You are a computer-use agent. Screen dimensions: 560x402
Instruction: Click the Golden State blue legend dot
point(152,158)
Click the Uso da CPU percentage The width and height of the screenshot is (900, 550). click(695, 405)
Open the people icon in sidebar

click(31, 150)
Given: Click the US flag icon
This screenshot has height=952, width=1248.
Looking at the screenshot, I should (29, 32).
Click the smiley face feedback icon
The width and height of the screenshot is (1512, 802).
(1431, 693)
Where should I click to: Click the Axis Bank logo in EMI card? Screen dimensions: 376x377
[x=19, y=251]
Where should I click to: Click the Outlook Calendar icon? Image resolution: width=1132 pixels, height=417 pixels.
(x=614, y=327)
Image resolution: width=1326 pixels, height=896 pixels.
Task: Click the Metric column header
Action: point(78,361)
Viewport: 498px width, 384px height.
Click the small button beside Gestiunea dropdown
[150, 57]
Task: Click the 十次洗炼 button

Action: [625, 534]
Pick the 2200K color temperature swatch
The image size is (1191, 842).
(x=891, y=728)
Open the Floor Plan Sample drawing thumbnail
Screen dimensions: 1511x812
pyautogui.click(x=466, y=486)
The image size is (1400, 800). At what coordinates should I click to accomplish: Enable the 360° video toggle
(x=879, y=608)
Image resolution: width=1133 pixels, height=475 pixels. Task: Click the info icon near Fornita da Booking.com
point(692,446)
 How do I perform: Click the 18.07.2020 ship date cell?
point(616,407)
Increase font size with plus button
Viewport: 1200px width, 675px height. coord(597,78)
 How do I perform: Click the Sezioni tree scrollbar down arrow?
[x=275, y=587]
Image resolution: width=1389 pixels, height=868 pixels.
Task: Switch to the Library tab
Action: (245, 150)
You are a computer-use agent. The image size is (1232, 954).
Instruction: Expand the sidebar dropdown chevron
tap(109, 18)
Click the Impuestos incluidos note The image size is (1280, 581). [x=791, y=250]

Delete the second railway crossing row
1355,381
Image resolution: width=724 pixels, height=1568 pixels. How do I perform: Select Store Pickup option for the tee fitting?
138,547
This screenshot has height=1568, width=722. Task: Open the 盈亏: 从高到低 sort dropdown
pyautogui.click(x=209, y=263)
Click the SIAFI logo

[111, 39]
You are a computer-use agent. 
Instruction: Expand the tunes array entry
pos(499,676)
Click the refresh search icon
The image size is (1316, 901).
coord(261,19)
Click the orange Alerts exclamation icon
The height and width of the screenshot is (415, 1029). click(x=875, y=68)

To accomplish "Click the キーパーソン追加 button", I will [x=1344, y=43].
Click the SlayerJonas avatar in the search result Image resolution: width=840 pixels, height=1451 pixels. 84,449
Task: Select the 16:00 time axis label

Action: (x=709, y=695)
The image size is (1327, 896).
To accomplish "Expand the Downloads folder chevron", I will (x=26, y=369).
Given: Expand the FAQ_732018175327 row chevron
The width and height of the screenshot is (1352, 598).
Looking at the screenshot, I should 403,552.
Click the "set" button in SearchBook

What the task asks:
Render every line of the records above as a numbered list, leaving out the blank lines.

Output for this task:
1. You are a computer-use agent. Screen dimensions: 560x402
2. Instruction: Click the Golden State blue legend dot
3. point(152,158)
4. Click the Uso da CPU percentage The width and height of the screenshot is (900, 550). click(695, 405)
5. Open the people icon in sidebar
6. click(31, 150)
7. Given: Click the US flag icon
8. This screenshot has height=952, width=1248.
9. Looking at the screenshot, I should (29, 32).
10. Click the smiley face feedback icon
11. The width and height of the screenshot is (1512, 802).
12. (1431, 693)
13. Where should I click to: Click the Axis Bank logo in EMI card? Screen dimensions: 376x377
14. [x=19, y=251]
15. Where should I click to: Click the Outlook Calendar icon? Image resolution: width=1132 pixels, height=417 pixels.
16. (x=614, y=327)
17. Image resolution: width=1326 pixels, height=896 pixels.
18. Task: Click the Metric column header
19. Action: point(78,361)
20. Viewport: 498px width, 384px height.
21. Click the small button beside Gestiunea dropdown
22. [150, 57]
23. Task: Click the 十次洗炼 button
24. Action: [625, 534]
25. Pick the 2200K color temperature swatch
26. The image size is (1191, 842).
27. (x=891, y=728)
28. Open the Floor Plan Sample drawing thumbnail
29. Screen dimensions: 1511x812
30. pyautogui.click(x=466, y=486)
31. The image size is (1400, 800). At what coordinates should I click to accomplish: Enable the 360° video toggle
32. (x=879, y=608)
33. Image resolution: width=1133 pixels, height=475 pixels. Task: Click the info icon near Fornita da Booking.com
34. point(692,446)
35.  How do I perform: Click the 18.07.2020 ship date cell?
36. point(616,407)
37. Increase font size with plus button
38. Viewport: 1200px width, 675px height. coord(597,78)
39.  How do I perform: Click the Sezioni tree scrollbar down arrow?
40. [x=275, y=587]
41. Image resolution: width=1389 pixels, height=868 pixels.
42. Task: Switch to the Library tab
43. Action: (245, 150)
44. You are a computer-use agent. The image size is (1232, 954).
45. Instruction: Expand the sidebar dropdown chevron
46. tap(109, 18)
47. Click the Impuestos incluidos note The image size is (1280, 581). [x=791, y=250]
48. Delete the second railway crossing row
49. 1355,381
50. Image resolution: width=724 pixels, height=1568 pixels. How do I perform: Select Store Pickup option for the tee fitting?
51. 138,547
52. This screenshot has height=1568, width=722. Task: Open the 盈亏: 从高到低 sort dropdown
53. pyautogui.click(x=209, y=263)
54. Click the SIAFI logo
55. [111, 39]
56. You are a computer-use agent. 
57. Instruction: Expand the tunes array entry
58. pos(499,676)
59. Click the refresh search icon
60. The image size is (1316, 901).
61. coord(261,19)
62. Click the orange Alerts exclamation icon
63. The height and width of the screenshot is (415, 1029). click(x=875, y=68)
64. To accomplish "Click the キーパーソン追加 button", I will [x=1344, y=43].
65. Click the SlayerJonas avatar in the search result Image resolution: width=840 pixels, height=1451 pixels. 84,449
66. Task: Select the 16:00 time axis label
67. Action: (x=709, y=695)
68. The image size is (1327, 896).
69. To accomplish "Expand the Downloads folder chevron", I will (x=26, y=369).
70. Given: Expand the FAQ_732018175327 row chevron
71. The width and height of the screenshot is (1352, 598).
72. Looking at the screenshot, I should 403,552.
73. Click the "set" button in SearchBook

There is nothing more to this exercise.